Joseph Mallord William Turner Lecture Diagram 8/3: Elevation of a Stoa or Portico (after James Stuart) c.1810
Joseph Mallord William Turner,
Lecture Diagram 8/3: Elevation of a Stoa or Portico (after James Stuart)
c.1810
Joseph Mallord William Turner 1775–1851
Lecture Diagram 8/3: Elevation of a Stoa or Portico (after James Stuart) circa 1810
D17142
Turner Bequest CXCV 171
Turner Bequest CXCV 171
Pen and ink, pencil and watercolour on white wove paper, 590 x 724 mm
Watermarked ‘1801 | J WHATMAN’
Inscribed by Turner in red watercolour ‘8/3’ top right
Inscribed by John Ruskin in red ink ‘171’ and ‘170’ (crossed out) bottom right
Watermarked ‘1801 | J WHATMAN’
Inscribed by Turner in red watercolour ‘8/3’ top right
Inscribed by John Ruskin in red ink ‘171’ and ‘170’ (crossed out) bottom right
Accepted by the nation as part of the Turner Bequest 1856
Exhibition history
1988
Turner & Architecture, Tate Gallery, London, March–July 1988 (28, as ‘Classical Columns’).
2004
Vanishing Point: The Perspective Diagrams of J.M.W. Turner, Tate Britain, London, May–November 2004 (not in catalogue).
References
1909
A.J. Finberg, A Complete Inventory of the Drawings of the Turner Bequest, London 1909, vol.I, p.596, CXCV 171, as ‘Another version of the same subject’ as Tate D17141 (Turner Bequest CXCV 170).
1988
Ian Warrell and Diane Perkins, Turner & Architecture, exhibition catalogue, Tate Gallery, London 1988, p.15 reproduced, as ‘Classical Columns’.
1992
Maurice Davies, Turner as Professor: The Artist and Linear Perspective, exhibition catalogue, Tate Gallery, London 1992, p. 106 note11.
1994
Maurice William Davies, ‘J.M.W. Turner’s Approach to Perspective in His Royal Academy Lectures of 1811’, unpublished Ph.D thesis, Courtauld Institute of Art, London 1994, pp.271, 283.
Technique and condition
This lecture diagram on white wove Whatman paper shows four identical columns topped by an entablature, and the cast shadow of another part of the building. The basic structure consists of the four columns, the entablature and the blocks of the wall behind the colonnade marked in behind three of the columns: this composition is an upper copy of a lost original, as is Tracing of Guiding Lines (Tate D17132; Turner Bequest CXCV 161). Another copy from a similar original is Part of Classical Buildings, with Columns (Tate D17141; Turner Bequest CXCV 170).
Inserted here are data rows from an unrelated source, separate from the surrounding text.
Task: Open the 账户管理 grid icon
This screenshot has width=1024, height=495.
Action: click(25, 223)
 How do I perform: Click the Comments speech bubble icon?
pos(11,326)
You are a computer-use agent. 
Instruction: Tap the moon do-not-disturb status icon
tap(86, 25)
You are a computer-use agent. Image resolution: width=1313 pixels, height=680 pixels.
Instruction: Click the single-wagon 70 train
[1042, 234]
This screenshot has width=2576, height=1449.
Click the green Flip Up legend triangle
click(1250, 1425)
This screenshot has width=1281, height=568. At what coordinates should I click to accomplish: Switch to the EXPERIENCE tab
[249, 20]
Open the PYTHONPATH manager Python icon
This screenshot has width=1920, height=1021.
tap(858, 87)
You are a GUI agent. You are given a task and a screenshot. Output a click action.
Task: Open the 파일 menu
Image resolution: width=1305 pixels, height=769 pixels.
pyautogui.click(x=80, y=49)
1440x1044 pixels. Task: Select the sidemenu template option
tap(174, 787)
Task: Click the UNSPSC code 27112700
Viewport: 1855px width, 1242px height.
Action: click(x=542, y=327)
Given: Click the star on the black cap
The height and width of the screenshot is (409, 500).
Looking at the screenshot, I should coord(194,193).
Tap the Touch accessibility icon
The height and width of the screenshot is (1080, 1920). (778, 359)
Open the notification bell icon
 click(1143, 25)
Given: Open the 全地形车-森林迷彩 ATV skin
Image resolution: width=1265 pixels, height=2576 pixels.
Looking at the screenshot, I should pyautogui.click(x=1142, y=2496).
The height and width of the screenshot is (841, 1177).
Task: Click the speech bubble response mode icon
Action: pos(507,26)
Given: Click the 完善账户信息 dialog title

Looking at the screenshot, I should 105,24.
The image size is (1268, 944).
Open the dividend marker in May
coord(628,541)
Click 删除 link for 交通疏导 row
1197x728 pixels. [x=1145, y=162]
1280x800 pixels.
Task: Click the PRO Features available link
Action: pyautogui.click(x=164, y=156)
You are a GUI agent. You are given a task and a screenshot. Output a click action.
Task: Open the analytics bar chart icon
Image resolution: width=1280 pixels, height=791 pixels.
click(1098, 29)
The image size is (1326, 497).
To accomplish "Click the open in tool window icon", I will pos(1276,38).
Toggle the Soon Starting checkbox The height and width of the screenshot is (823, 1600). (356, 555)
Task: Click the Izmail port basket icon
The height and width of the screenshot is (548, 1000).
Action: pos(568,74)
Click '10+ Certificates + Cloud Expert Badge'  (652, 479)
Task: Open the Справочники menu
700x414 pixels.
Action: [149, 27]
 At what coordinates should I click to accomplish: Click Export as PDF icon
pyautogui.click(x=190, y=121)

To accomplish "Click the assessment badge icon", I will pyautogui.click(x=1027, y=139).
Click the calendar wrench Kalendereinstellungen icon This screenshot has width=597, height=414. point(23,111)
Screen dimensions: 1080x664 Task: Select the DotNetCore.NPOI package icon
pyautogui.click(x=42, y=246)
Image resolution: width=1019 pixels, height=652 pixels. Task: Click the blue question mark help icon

Each column has been competed differently in brown and grey watercolour washes, to give an unrealistic view, while illustrating possible ways of depicting depth in an image of a building. The colouring implies that the two middle columns lie further back than the outer two. On the left side, this was achieved by using a graded wash on the leftmost column to illustrate its roundedness while leaving its more distant neighbour evenly coloured and less distinctive, and applying the deep shadow over both. On the right side, the nearer column has vertical fluting and the more distant one is plain (or indistinct) and must lie further back, since the shadow does not cut across it. In fact a pale grey shadow painted on at the correct angle implies shading from a more distant portion of the building. All these techniques depend on the artist’s ability to apply accurately an even wash with a hard edge (achievable with fairly dry paper) as well as a graded wash with no sharp transitions, which would be applied to wetter paper, without using so much water that the edge smeared out as it dried. The yellow/brown washes round the detailed structure show how less-controlled washes would be ineffective to depict depth, though even here Turner has – apparently effortlessly – indicated the cast shadow in the leftmost portion with a darker wash.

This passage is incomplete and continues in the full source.